The ticks were collected from cattle of all ages and both sexes after the cattle were restrained. The ticks were taken from the entire surface of the cattle body, first targeting areas preferably ticks, namely the udders, testicles, ears, and proximities of the mucous membranes (anogenital region). The ticks were removed using foam-toothed pliers, ensuring that their integrity was preserved. They were then stored individually in the previously labeled tubes, including the name of the site and the identification numbers of the park, the ox, and the tick. All the ticks collected from the same park were gathered in bags and sent to the laboratory at the headquarters of the Ministère de la Production Animale et des Ressources Halieutiques of each study location for their identification.

This identification was made under a binocular microscope using the identification keys from Walker and Bouattour (2003), Meddour-Bouderda and Meddour (2006), and Apanaskevich and Horack (2007, 2009). Ticks were first sorted according to their development stage and then by genus and species. They were then transferred to a canister containing liquid nitrogen for storage.

CHFV detection in ticks

The ticks were crushed with 500 μL of phosphate-buffered saline buffer by an automatic grinder. The FastPrep-24™5G. After centrifugation, the supernatants were recovered in a 1.5-mL Eppendorf tube.

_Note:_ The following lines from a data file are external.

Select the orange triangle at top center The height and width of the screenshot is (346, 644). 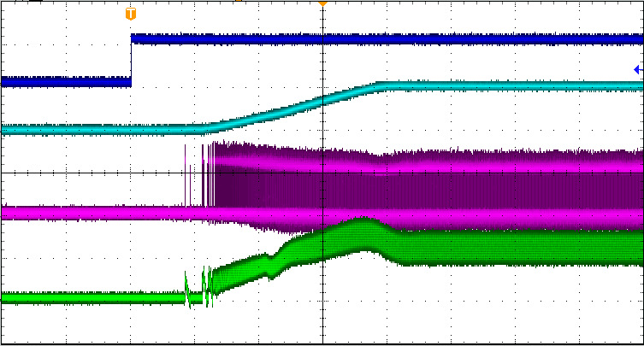tap(322, 3)
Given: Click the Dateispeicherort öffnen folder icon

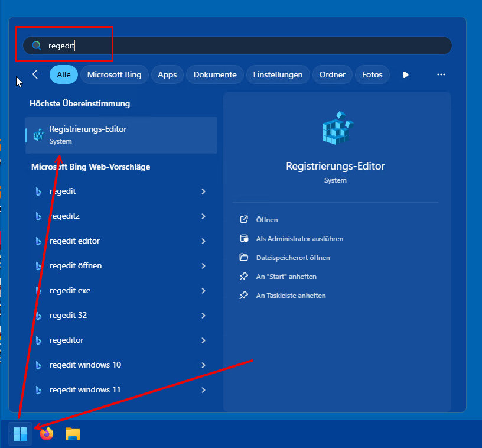Looking at the screenshot, I should coord(244,257).
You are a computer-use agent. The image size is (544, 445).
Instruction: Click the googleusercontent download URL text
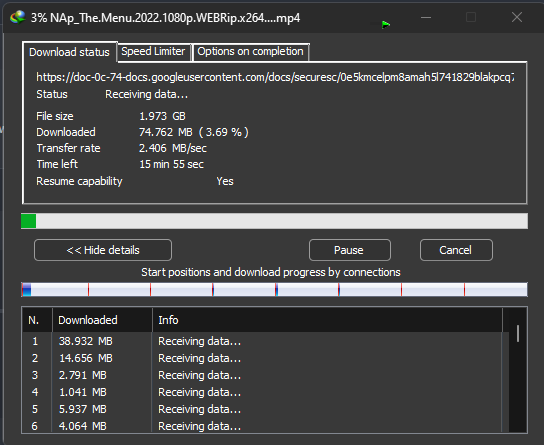point(275,77)
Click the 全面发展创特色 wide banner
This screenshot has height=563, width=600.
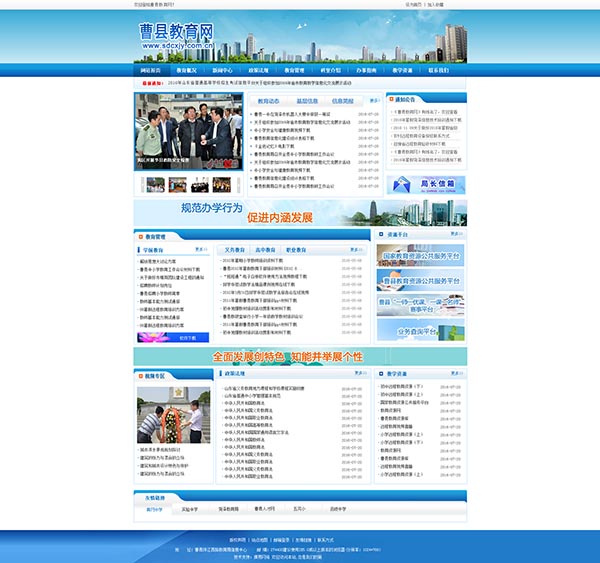[x=300, y=356]
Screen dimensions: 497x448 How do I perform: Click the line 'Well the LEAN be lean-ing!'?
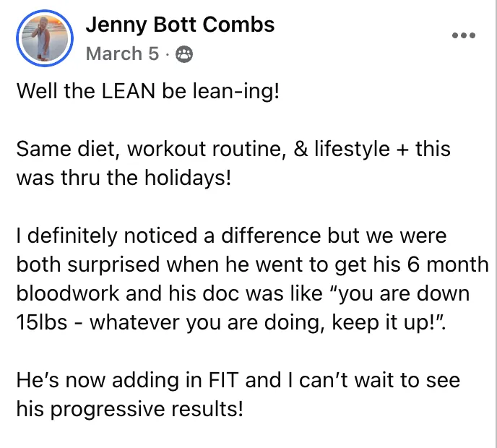pos(148,91)
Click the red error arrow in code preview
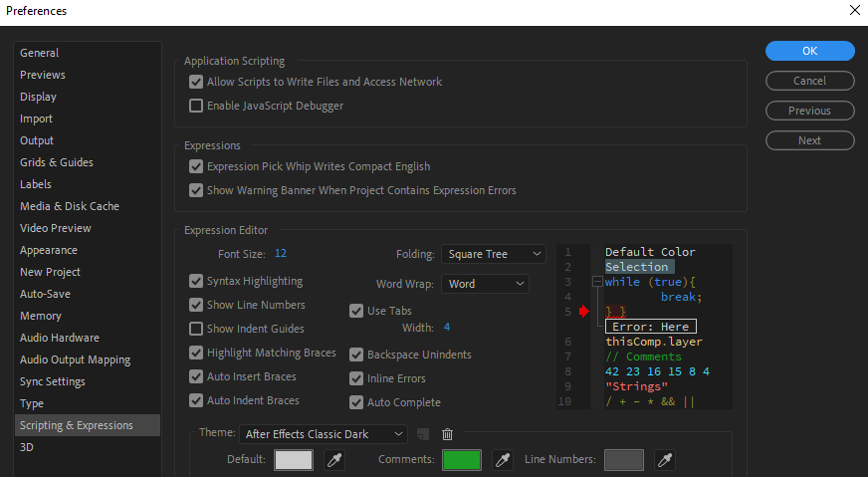The height and width of the screenshot is (477, 868). point(584,312)
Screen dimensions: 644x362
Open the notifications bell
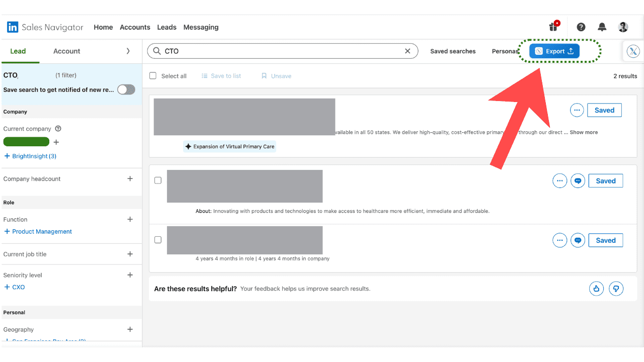[602, 27]
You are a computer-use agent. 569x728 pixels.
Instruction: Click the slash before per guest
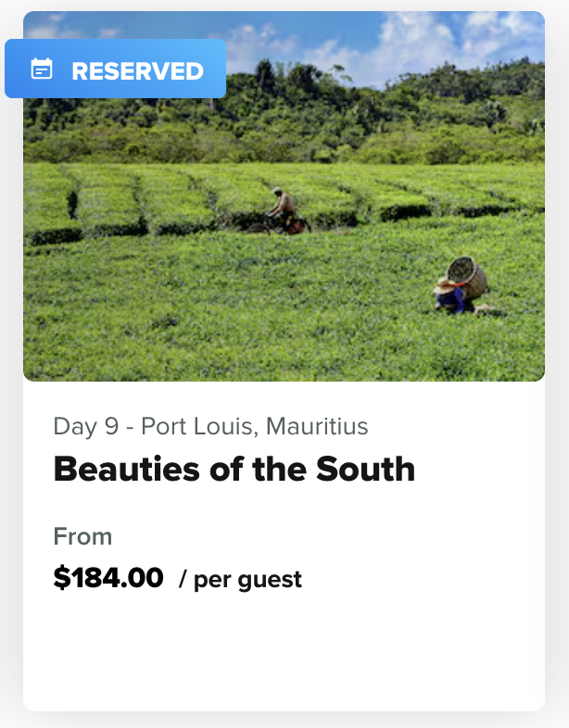[183, 580]
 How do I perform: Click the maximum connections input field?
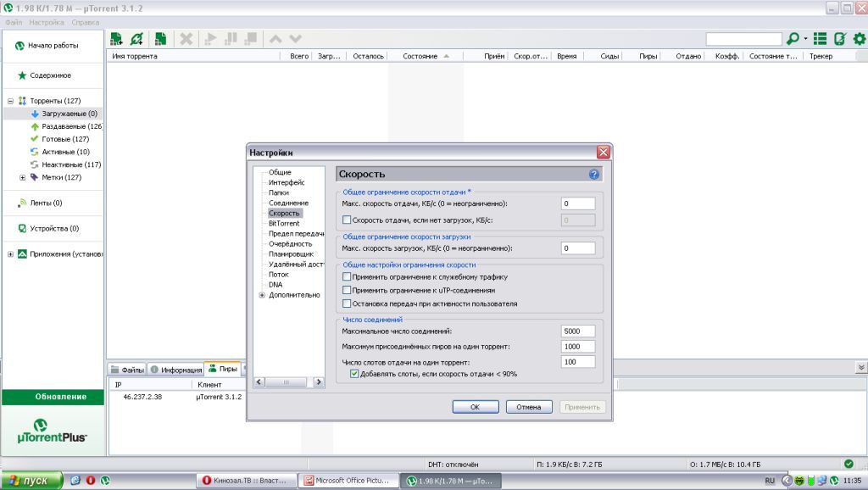(x=577, y=331)
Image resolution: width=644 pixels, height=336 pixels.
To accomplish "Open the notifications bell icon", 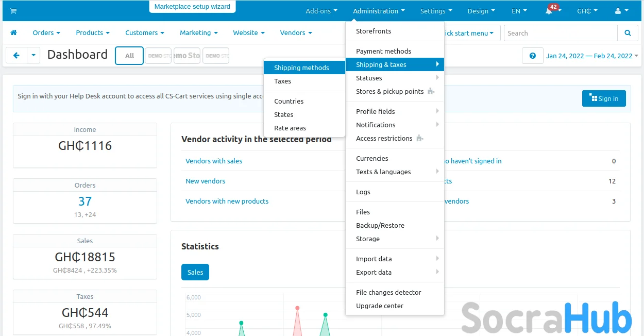I will click(549, 11).
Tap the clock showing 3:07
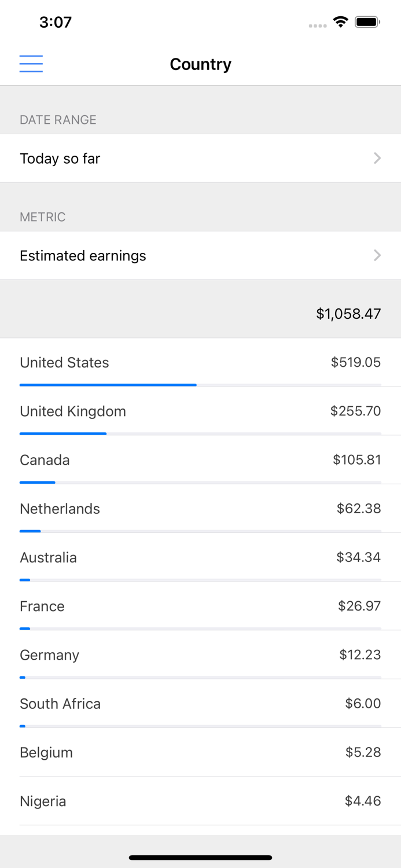 (56, 22)
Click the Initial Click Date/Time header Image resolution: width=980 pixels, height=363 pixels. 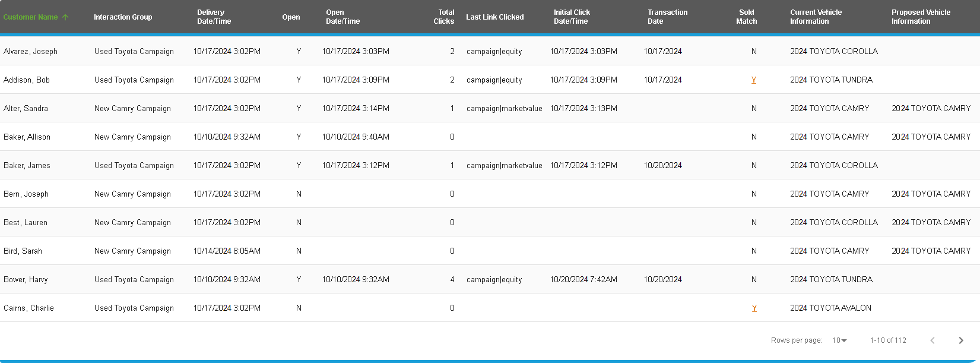pos(572,17)
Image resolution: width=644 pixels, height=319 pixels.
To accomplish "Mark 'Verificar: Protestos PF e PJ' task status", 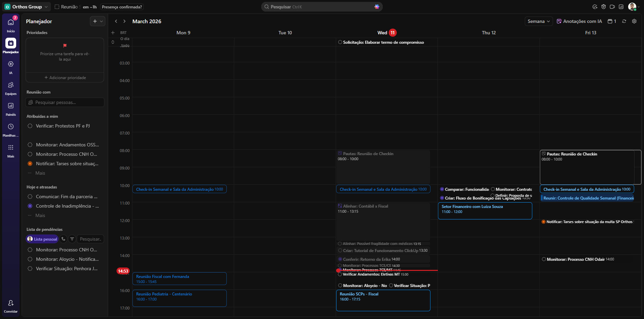I will click(x=30, y=126).
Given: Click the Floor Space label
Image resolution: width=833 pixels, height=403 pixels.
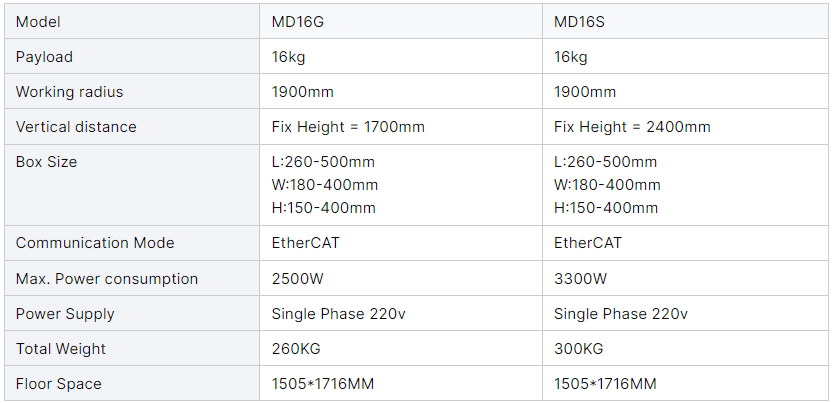Looking at the screenshot, I should point(59,384).
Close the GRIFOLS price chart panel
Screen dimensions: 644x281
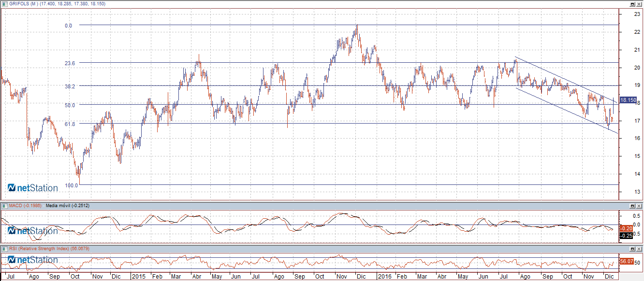click(639, 3)
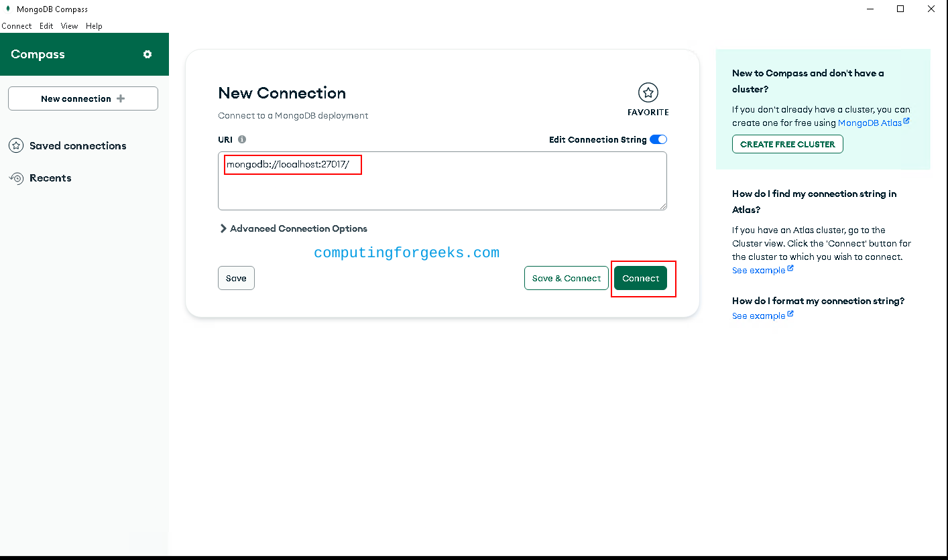Click the Save button

tap(236, 278)
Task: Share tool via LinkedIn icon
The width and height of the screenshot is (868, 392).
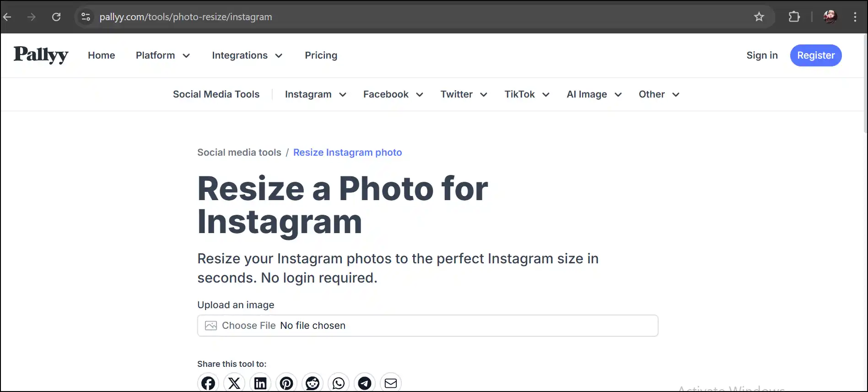Action: pos(260,383)
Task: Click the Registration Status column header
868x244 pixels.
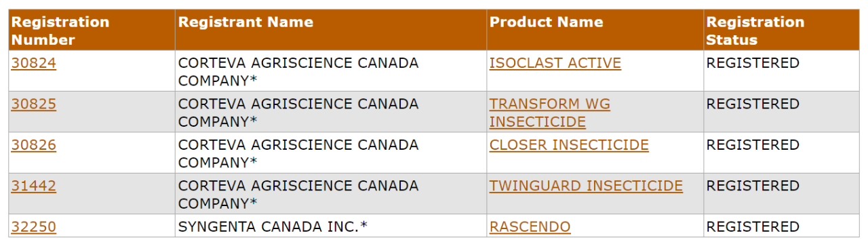Action: [x=781, y=31]
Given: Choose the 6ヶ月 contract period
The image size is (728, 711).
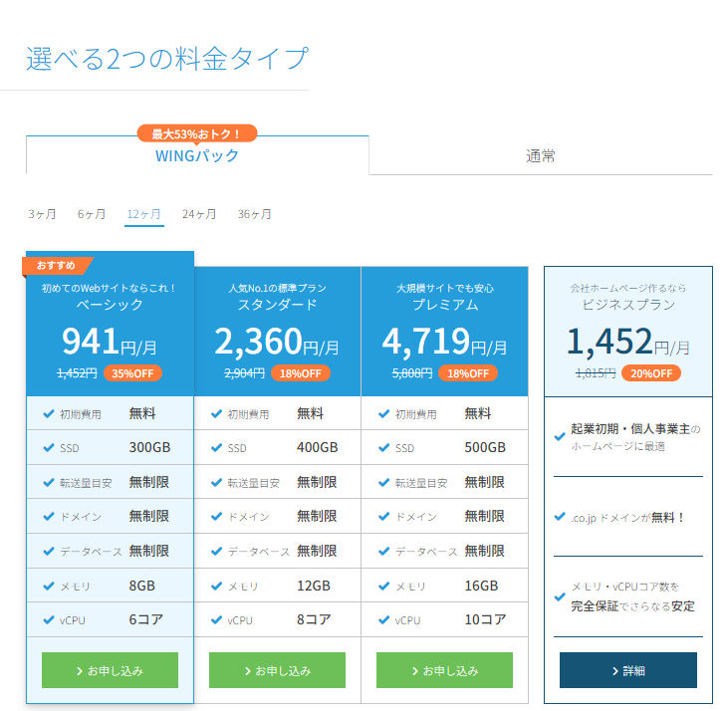Looking at the screenshot, I should click(x=92, y=214).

One hundred forty microliters of supernatants were used for RNA extraction using the QIAamp Viral RNA Extraction Kit (QIAGEN, Valencia, CA), according to the manufacturer's protocol. The RNAs eluted after extraction were stored at a temperature of −80°C. Molecular detection of the virus was performed by real-time RT-PCR (One-step Applied Biosystems) using Ambion's AgPathTM One-step RT-PCR Kit. Primers and probe specific to the FHCV virus were used. These primers were for the forward primer (designated CCHF S1) TCT CAA AGA AAC ACG TGC C, the sequence of the reverse primer (designated CCHF S122) is CCT TTT TGA ACT CTT CAA ACC, and the sequence of the probe (designated CCHF probe) is FAM-ACT CAA GGKAAC ACT GTG GGC GTA AG-BHQ1 for the amplification of the S segment of CCHFV (Atkinson et al. 2012) The RT-PCR was performed in a reaction volume of 25 μL containing 1 μL of extracted RNA, 2xQuantitect Probe, nuclease-free water, primer, and probe. The following amplification program was used: 50°C for 10 min for the reverse transcription phase, 95°C for 15 min for the denaturation phase, followed by 40 cycles at 95°C for 15 s and 60°C for 1 min.

Data analysis

The data were entered using EpiData 3.1 software. Data were analyzed using EpiInfo 7.1.3.0. The qualitative and quantitative data were expressed as proportions and means, respectively. Comparison between proportions were carried out using Pearson χ² test. The statistical significance was set at 0.05.

Results

Genera and species of ticks

In the five regions under study, 72 farms were visited. A total of 4219 ticks were sampled from 1407 cattle. Of the ticks sampled, 4088 (96.9%) were adults and 131 (3.1%) were nymphs. The identification of adult ticks revealed the presence of three distinct genera, namely, Amblyomma, Hyalomma, and Rhipicephalus. The genus Rhipicephalus had the highest number of ticks with 54.2% (2217/4088) of the ticks collected and embodied in five species, Rhipicephalus (Boophilus) annulatus (Say, 1821), Rhipicephalus (Boophilus) decoloratus, Rhipicephalus (Boophilus) geigyi, Rhipicephalus (Boophilus) microplus, and Rhipicephalus sanguineus. It is followed by the genus Amblyomma with 43.7% (1785/4088) and represented by a single species [Amblyomma variegatum].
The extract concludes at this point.